Éléments issus d'une source de données:
• • • • •
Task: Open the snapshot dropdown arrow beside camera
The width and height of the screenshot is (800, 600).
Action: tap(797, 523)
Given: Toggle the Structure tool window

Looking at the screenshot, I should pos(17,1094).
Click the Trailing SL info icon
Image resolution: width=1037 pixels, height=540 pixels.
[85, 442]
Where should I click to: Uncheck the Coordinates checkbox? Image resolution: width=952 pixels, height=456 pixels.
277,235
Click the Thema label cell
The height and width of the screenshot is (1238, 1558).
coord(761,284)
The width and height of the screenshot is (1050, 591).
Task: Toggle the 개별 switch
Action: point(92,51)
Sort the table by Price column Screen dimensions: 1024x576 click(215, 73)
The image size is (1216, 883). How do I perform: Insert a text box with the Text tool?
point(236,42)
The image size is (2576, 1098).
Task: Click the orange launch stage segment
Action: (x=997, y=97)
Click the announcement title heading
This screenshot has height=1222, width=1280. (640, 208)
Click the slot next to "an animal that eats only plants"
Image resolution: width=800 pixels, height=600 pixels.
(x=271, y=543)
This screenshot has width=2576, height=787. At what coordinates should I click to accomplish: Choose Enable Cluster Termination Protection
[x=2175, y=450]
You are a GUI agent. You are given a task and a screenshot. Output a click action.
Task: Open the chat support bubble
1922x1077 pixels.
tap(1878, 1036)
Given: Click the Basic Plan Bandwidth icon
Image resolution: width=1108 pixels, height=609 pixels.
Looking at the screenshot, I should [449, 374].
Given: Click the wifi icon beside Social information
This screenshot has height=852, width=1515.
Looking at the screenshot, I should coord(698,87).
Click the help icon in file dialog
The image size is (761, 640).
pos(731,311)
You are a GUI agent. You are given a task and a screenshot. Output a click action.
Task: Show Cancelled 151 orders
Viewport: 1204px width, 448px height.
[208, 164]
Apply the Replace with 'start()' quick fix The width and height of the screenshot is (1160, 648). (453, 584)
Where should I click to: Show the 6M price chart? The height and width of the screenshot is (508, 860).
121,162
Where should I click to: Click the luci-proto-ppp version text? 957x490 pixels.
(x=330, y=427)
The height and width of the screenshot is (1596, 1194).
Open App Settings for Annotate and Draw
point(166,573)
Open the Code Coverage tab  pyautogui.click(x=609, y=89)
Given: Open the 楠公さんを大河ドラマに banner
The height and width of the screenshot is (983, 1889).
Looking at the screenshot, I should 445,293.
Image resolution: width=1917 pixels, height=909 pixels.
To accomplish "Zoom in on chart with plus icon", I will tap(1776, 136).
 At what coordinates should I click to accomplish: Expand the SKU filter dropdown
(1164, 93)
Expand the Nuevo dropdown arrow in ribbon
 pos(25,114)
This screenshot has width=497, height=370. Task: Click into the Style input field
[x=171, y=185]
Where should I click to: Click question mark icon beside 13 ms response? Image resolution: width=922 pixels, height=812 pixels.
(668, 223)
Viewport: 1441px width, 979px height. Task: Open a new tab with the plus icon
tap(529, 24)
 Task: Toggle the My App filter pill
• • • • •
#### Consigne
Récrivez toutes ces données en renommant « dropdown » en « menu » partout, sans toucher au reste.

#### Corrigé
Task: Open the snapshot menu arrow beside camera
The width and height of the screenshot is (800, 600).
Action: tap(797, 523)
Given: Toggle the Structure tool window

Looking at the screenshot, I should pos(17,1094).
Click the Trailing SL info icon
Image resolution: width=1037 pixels, height=540 pixels.
[85, 442]
Where should I click to: Uncheck the Coordinates checkbox? Image resolution: width=952 pixels, height=456 pixels.
277,235
Click the Thema label cell
The height and width of the screenshot is (1238, 1558).
coord(761,284)
The width and height of the screenshot is (1050, 591).
Task: Toggle the 개별 switch
Action: point(92,51)
Sort the table by Price column Screen dimensions: 1024x576 click(215, 73)
The image size is (1216, 883). How do I perform: Insert a text box with the Text tool?
point(236,42)
The image size is (2576, 1098).
Task: Click the orange launch stage segment
Action: (x=997, y=97)
Click the announcement title heading
This screenshot has height=1222, width=1280. (640, 208)
Click the slot next to "an animal that eats only plants"
Image resolution: width=800 pixels, height=600 pixels.
(x=271, y=543)
This screenshot has width=2576, height=787. At what coordinates should I click to accomplish: Choose Enable Cluster Termination Protection
[x=2175, y=450]
You are a GUI agent. You are given a task and a screenshot. Output a click action.
Task: Open the chat support bubble
1922x1077 pixels.
tap(1878, 1036)
Given: Click the Basic Plan Bandwidth icon
Image resolution: width=1108 pixels, height=609 pixels.
Looking at the screenshot, I should [449, 374].
Given: Click the wifi icon beside Social information
This screenshot has height=852, width=1515.
Looking at the screenshot, I should coord(698,87).
Click the help icon in file dialog
The image size is (761, 640).
pos(731,311)
You are a GUI agent. You are given a task and a screenshot. Output a click action.
Task: Show Cancelled 151 orders
Viewport: 1204px width, 448px height.
[208, 164]
Apply the Replace with 'start()' quick fix The width and height of the screenshot is (1160, 648). (453, 584)
Where should I click to: Show the 6M price chart? The height and width of the screenshot is (508, 860).
121,162
Where should I click to: Click the luci-proto-ppp version text? 957x490 pixels.
(x=330, y=427)
The height and width of the screenshot is (1596, 1194).
Open App Settings for Annotate and Draw
point(166,573)
Open the Code Coverage tab  pyautogui.click(x=609, y=89)
Given: Open the 楠公さんを大河ドラマに banner
The height and width of the screenshot is (983, 1889).
Looking at the screenshot, I should 445,293.
Image resolution: width=1917 pixels, height=909 pixels.
To accomplish "Zoom in on chart with plus icon", I will tap(1776, 136).
 At what coordinates should I click to accomplish: Expand the SKU filter menu
(1164, 93)
Expand the Nuevo menu arrow in ribbon
 pos(25,114)
This screenshot has width=497, height=370. Task: Click into the Style input field
[x=171, y=185]
Where should I click to: Click question mark icon beside 13 ms response? Image resolution: width=922 pixels, height=812 pixels.
(668, 223)
Viewport: 1441px width, 979px height. Task: Open a new tab with the plus icon
tap(529, 24)
 Task: Toggle the My App filter pill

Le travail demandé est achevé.